The Pavement and the Beach Exhibit

Paradise Row Gallery

74 Newman Street
London W1T 3DB

8 July- 13 August

‘Sous les pavés, la plage’

The group exhibition includes a range of works by twenty-three artists, including the exhibition’s curators,Guillaume Paris and Mick Finch. Among the artists present in the exhibition are the galleries longstanding artists, Margarita GluzbergShezad Dawood and Mounir Fatmi – all of whom have exhibited their works in Paradise Row on a number of occasions. Nick Hackworth, Paradise Row’s founder, procured the title of the summer exhibition from a section of graffiti he found scrawled on a wall in the central quad of University College London during the recent education protests in London. The phrase, he recalls, ‘re-appeared in a ghost-like manner’ having originally been used forty years earlier in France, May 1968, on a Parisian shop wall during the largest student protests in history.

The both thought-provoking and cynical phrase, Sous les pavés, la plage – ‘Beneath the pavement, the beach’ acted as the starting point for the exhibition. It crucially defines an historical moment in history which can be seen to echo in society today.

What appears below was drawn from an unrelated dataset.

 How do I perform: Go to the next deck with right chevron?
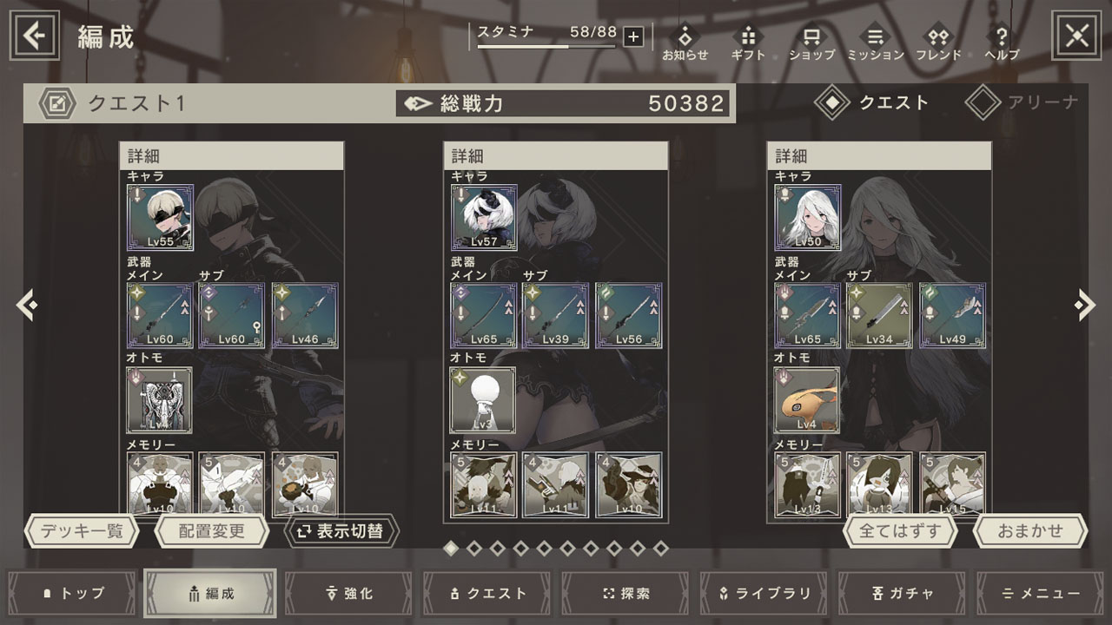coord(1085,305)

The significance of the phrase lies within the dichotomy it sets up between the ‘pavement,’ and ‘the beach.’ On one side it brings to surface the critique of a society so exhaustingly contingent upon the manufactured world of power, efficiency, subjugation, work, consumerism and regulated thought which deposit on the symbolic ‘pavements.’ The nationally and internationally eminent image of Queen Elizabeth II’s head, present in Finch’s piece ‘Constellations 3,’ alongside the ransacked supermarket shelves in Jean-Michel’s piece ‘Super #1,’ provide subtle critiques of this aspect of society. In contrast to these pieces, the bold slogans present in Guillaume Paris’ ‘Kids’ and Steven Le Priol’s ‘Yes We Can’ stand out as forthright propagandist works with a critical message against the exhibition’s metaphorical ‘pavements.’

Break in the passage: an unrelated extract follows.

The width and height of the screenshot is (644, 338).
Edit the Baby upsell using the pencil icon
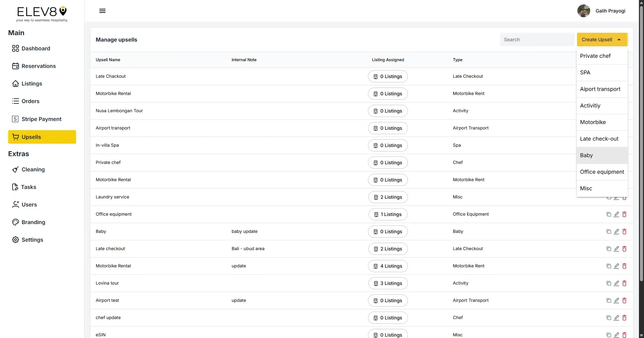pyautogui.click(x=616, y=232)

On the other hand, the exhibition’s ‘beach’ stands for the opposing utopian world of radical leisure, freedom and imagination. The task set up for the artists is to attempt to regain or draw on the notion of freedom wrapped up in the metaphorical ‘beach’ by provide critique of the causes of its loss. As the exhibition’s description point out, ‘The sphere of leisure and entertainment has become an arena in which power insidiously dreams itself into new disciplinary forms.’ Whether engaging with the phrase directly or with a symbolic approach, the exploration of perceptions of capitalism lodges itself in the forefront of the exhibitions aims. Each artist approaches the subject in hand from their own individual standpoint. To this end, as Nick Hackworth states, the accumulative collection of works ‘leaves the viewer to decide whether or not the artworks succeed.’

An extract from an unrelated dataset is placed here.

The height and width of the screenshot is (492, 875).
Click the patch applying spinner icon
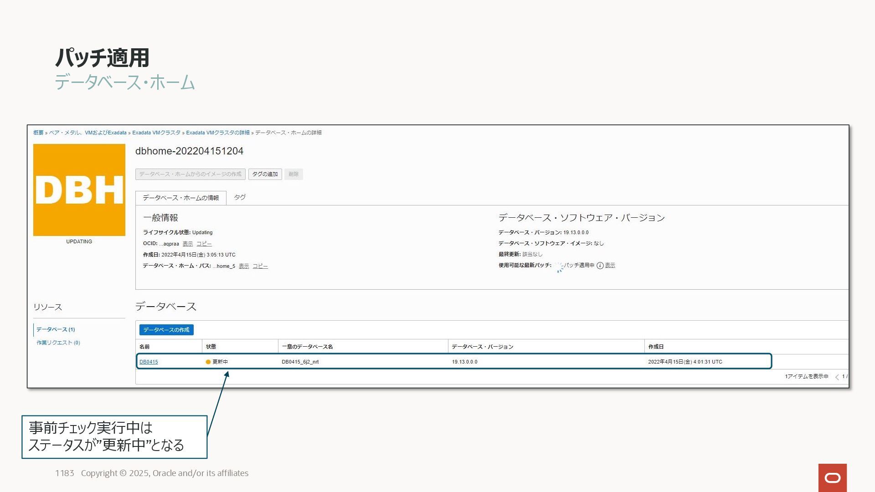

Forty years on from the unprecedented protest events of ‘68, Mick Finch and Guillaume Paris, place a political frame around the works of art present in the exhibition. In doing so, they work with the Situationist International belief that all artwork must have a political agenda. The exhibition reflects on the historical shift that has undercut the utopian hopes encapsulated in the slogans of May ’68.

‘The Pavement and the Beach’ will run from 8th July to 13th August.